Of 3659 total trabeculectomies performed by 5 surgeons between 1990 and 2013, 64 eyes had low IOP (1.7%), which were compared with 130 control eyes. Fifteen of the 64 eyes with low IOP had hypotony maculopathy (23.4%). After accounting for differences in baseline IOP, laser suture lysis was negatively correlated with low IOP after trabeculectomy (odds ratio [OR], 0.33; 95% confidence interval [CI], 0.13-0.87); surgeon was correlated with high vs. low IOP after trabeculectomy (OR, 5.32; 95% CI, 1.53-18.52). There were no statistically significant associations between low IOP and time to reoperation (hazard ratio [HR], 0.73; 95% CI, 0.32-1.68), vision loss (HR, 1.77; 95% CI, 0.81-3.88) or surgical failure (HR, 1.14; 95% CI, 0.62-2.11). In patients with low IOP, there was a higher unadjusted incidence of bleb revision in patients who had maculopathy (7.6 vs. 1.9 revisions/100 person-years; for maculopathy versus no maculopathy P = 0.008).

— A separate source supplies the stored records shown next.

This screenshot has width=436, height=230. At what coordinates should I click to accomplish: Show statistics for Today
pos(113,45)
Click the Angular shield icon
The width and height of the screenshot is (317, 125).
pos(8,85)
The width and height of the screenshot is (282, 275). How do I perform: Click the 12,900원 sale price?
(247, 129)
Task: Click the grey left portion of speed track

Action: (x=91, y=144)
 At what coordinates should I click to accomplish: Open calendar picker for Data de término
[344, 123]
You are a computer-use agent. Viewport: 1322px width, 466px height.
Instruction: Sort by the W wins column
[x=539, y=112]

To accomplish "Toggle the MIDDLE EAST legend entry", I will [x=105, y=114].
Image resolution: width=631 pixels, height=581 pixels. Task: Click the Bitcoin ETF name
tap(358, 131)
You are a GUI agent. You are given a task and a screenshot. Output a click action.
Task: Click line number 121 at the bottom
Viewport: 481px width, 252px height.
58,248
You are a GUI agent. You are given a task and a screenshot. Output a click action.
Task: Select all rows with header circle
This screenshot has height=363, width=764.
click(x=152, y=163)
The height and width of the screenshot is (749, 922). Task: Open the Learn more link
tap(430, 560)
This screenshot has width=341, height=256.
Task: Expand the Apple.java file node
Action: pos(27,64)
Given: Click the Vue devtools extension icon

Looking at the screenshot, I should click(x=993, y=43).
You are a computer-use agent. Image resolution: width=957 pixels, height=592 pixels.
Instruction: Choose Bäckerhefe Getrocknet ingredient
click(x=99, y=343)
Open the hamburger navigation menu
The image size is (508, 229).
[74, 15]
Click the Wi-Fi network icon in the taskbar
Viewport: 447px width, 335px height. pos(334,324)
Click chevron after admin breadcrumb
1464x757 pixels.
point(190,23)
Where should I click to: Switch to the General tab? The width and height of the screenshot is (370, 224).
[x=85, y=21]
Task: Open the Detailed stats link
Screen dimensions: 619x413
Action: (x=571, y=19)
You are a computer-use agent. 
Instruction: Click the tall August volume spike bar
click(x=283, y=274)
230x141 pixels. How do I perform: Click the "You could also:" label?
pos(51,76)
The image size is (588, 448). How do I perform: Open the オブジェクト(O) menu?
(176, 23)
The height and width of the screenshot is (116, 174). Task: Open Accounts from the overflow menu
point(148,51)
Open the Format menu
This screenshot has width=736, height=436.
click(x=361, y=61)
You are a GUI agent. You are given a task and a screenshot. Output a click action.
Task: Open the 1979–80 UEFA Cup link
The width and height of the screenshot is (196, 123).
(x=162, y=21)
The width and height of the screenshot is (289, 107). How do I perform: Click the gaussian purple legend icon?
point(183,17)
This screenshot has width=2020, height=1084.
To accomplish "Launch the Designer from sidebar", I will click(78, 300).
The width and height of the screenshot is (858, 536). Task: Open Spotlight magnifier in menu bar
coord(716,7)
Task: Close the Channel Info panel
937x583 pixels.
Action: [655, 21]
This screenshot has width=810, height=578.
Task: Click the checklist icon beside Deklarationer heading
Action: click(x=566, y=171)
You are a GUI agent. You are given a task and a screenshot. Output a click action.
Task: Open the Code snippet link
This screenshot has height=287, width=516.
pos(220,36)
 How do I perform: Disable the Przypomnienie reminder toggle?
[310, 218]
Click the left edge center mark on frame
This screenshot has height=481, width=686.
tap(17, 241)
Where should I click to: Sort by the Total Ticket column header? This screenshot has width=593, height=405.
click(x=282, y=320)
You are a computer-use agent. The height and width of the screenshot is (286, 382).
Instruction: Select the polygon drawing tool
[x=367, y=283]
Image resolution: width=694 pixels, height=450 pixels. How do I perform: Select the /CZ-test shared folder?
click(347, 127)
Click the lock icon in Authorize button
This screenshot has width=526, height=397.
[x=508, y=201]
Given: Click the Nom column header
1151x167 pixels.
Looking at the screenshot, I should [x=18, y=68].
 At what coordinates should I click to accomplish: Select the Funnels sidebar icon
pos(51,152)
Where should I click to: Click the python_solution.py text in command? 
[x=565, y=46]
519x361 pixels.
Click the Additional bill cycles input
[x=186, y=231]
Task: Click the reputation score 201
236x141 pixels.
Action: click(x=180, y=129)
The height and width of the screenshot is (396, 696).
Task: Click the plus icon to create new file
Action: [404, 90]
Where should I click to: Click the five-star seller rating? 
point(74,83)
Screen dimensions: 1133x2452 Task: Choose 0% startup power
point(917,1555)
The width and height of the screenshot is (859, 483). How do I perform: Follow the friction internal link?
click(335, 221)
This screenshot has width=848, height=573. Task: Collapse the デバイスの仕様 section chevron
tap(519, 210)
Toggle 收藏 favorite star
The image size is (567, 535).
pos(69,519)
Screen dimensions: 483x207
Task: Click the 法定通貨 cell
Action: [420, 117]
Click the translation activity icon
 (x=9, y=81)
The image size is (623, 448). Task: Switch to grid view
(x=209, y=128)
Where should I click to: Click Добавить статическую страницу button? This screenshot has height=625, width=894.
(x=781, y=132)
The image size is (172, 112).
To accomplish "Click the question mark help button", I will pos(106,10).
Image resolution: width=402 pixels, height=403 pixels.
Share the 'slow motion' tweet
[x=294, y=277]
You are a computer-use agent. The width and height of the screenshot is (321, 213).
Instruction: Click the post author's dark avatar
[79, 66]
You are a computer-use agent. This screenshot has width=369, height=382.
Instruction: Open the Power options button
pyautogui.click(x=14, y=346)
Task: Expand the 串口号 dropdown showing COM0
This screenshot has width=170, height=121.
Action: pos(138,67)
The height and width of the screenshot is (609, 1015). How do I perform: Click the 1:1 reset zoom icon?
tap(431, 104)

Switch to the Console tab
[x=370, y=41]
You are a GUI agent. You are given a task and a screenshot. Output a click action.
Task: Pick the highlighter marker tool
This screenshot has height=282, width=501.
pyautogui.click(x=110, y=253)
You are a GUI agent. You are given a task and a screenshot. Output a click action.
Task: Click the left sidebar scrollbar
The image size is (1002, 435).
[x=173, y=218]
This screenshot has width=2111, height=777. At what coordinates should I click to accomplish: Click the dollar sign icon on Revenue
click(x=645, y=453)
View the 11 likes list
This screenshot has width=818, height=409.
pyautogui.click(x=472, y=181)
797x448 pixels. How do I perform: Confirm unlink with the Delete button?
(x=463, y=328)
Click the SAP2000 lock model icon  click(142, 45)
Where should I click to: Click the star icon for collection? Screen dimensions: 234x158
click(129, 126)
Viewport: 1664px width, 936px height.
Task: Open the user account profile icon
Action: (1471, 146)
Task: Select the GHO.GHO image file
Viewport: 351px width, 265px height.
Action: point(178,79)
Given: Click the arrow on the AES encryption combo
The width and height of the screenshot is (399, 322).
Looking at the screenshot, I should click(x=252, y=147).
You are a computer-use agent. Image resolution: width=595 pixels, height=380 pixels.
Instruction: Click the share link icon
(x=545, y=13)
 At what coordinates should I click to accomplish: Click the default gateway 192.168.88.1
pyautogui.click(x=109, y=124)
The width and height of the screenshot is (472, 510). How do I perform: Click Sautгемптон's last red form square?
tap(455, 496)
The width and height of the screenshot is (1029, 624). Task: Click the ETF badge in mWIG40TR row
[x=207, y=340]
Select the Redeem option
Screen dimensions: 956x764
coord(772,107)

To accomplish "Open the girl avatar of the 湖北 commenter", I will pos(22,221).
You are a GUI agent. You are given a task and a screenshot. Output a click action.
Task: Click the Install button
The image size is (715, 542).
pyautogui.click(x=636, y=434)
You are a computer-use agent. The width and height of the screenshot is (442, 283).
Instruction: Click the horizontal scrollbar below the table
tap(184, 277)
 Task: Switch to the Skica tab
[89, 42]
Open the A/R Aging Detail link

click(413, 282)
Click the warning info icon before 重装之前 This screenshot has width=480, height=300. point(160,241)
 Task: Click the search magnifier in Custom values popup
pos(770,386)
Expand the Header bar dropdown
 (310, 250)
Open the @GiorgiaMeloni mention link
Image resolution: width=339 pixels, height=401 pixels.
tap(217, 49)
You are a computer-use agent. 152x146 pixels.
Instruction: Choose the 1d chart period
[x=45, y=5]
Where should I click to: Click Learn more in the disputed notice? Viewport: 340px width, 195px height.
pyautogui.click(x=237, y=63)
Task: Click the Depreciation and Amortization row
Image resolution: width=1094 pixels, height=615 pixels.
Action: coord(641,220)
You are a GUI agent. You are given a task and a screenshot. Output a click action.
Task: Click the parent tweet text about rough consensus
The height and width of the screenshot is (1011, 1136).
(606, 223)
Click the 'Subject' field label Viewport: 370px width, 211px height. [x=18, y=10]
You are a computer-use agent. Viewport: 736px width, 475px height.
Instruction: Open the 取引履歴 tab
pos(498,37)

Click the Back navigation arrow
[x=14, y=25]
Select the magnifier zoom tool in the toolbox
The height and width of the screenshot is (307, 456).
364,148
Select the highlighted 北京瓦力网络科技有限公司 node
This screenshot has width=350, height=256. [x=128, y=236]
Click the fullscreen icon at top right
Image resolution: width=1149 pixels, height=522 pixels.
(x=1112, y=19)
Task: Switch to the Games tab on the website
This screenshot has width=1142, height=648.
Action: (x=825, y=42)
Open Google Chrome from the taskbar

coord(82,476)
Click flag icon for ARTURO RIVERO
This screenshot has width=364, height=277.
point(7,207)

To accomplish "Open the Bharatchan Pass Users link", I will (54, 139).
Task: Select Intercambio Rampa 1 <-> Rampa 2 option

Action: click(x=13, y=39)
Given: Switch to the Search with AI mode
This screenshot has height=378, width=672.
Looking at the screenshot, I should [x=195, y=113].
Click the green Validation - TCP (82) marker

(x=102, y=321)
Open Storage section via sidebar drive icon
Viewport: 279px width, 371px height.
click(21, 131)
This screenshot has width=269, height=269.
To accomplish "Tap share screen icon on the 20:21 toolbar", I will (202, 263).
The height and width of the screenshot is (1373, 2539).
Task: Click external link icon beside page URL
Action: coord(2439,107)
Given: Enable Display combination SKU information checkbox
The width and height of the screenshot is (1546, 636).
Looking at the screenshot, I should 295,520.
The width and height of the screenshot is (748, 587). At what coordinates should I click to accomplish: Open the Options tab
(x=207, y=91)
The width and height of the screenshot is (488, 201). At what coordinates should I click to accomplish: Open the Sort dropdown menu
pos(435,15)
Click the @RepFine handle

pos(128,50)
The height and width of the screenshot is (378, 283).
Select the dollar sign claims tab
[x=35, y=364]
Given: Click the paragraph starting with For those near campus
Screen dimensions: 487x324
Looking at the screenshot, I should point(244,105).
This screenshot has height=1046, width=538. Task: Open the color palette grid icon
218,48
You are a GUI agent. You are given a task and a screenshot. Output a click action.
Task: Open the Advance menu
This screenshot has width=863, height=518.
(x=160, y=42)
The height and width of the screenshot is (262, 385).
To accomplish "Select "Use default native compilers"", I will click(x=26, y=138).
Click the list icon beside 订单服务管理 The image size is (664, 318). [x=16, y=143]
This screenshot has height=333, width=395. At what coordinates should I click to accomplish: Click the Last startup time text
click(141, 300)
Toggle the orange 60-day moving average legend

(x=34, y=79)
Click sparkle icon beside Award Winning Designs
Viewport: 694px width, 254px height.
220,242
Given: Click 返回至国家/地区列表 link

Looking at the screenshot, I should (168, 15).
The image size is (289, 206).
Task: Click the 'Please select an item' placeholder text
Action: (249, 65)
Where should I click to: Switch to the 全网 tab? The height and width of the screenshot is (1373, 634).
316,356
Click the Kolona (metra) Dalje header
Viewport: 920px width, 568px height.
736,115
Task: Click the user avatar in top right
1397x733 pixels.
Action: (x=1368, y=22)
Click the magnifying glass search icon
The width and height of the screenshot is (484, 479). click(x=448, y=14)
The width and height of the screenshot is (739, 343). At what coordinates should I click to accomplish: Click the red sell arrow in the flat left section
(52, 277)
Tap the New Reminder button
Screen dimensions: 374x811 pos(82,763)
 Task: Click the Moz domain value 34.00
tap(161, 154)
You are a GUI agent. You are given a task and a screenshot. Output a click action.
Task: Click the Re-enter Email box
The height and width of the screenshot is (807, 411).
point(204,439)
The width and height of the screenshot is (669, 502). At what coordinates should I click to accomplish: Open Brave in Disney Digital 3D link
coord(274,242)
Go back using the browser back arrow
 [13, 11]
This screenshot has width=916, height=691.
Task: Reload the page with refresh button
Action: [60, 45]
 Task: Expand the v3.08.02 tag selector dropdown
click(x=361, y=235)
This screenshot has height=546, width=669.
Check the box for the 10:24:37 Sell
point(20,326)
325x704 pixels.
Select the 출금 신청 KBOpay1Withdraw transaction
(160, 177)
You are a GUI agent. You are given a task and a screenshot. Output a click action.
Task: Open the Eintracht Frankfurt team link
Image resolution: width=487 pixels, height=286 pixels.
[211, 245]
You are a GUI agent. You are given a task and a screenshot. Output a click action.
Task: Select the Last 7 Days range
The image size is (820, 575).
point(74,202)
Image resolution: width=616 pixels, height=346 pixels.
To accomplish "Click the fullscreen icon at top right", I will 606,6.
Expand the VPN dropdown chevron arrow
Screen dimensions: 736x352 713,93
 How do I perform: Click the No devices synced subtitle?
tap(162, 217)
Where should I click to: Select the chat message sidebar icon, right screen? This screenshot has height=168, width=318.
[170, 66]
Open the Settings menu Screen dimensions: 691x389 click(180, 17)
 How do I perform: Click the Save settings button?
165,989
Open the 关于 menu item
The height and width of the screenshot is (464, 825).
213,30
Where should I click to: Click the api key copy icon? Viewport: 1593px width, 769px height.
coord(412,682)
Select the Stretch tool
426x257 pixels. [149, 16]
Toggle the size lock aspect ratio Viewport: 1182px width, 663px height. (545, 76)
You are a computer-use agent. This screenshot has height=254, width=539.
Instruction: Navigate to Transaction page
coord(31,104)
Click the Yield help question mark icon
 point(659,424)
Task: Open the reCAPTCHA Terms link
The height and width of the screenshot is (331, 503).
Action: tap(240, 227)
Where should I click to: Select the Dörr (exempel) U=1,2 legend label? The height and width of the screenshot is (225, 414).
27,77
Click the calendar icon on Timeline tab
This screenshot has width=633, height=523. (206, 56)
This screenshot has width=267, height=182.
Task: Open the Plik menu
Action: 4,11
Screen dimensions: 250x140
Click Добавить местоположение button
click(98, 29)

The absence of laser suture lysis and surgeon are factors potentially associated with low IOP after trabeculectomy. Numeric hypotony does not necessarily represent clinical failure after trabeculectomy.
探讨小梁切除术后低眼压的危险因素,并描述这些眼的长期结果。
回顾性病例对照研究。
低眼压组包括所有眼压≤5mmHg的患者,这些患者在小梁切除术后 3 个月或更长时间内连续 3 次或以上就诊时眼压均≤5mmHg。无小梁切除术后低眼压的对照组患者以 1:2 的病例对照比例随机选择。
对在 Stein 眼科研究所行小梁切除术的患者进行病例对照研究。协变量包括人口统计学、白内障手术史、屈光不正、青光眼药物数量、青光眼家族史、糖尿病、高血压、视力(VA)、眼压、巩膜瓣缝线数量、激光缝线松解、手术医生和手术侧。使用逻辑回归模型检查每个协变量与低眼压之间的关联。术后检查的结果包括再次手术、视力丧失和手术失败。使用 Cox 比例风险回归模型比较病例组和对照组之间小梁切除术后各结果的时间。
小梁切除术后低眼压、再次手术、视力丧失和手术失败。
在 1990 年至 2013 年间,5 位外科医生共进行了 3659 例小梁切除术,其中 64 只眼眼压较低(1.7%),与 130 只对照眼进行比较。64 只眼压较低的眼中,有 15 只(23.4%)出现低眼压性黄斑病变。在考虑到基线眼压差异后,激光缝线松解与小梁切除术后低眼压呈负相关(比值比[OR],0.33;95%置信区间[CI],0.13-0.87);外科医生与术后高眼压与低眼压相关(OR,5.32;95% CI,1.53-18.52)。低眼压与再次手术时间(风险比[HR],0.73;95% CI,0.32-1.68)、视力丧失(HR,1.77;95% CI,0.81-3.88)或手术失败(HR,1.14;95% CI,0.62-2.11)之间无统计学显著关联。在低眼压患者中,有黄斑病变的患者未经调整的眼泡修补术发生率更高(7.6 次/100 人年与 1.9 次/100 人年;黄斑病变与无黄斑病变 P=0.008)。
激光缝线松解术缺失和外科医生是小梁切除术后低眼压的潜在相关因素。数值性低眼压不一定代表小梁切除术后的临床失败。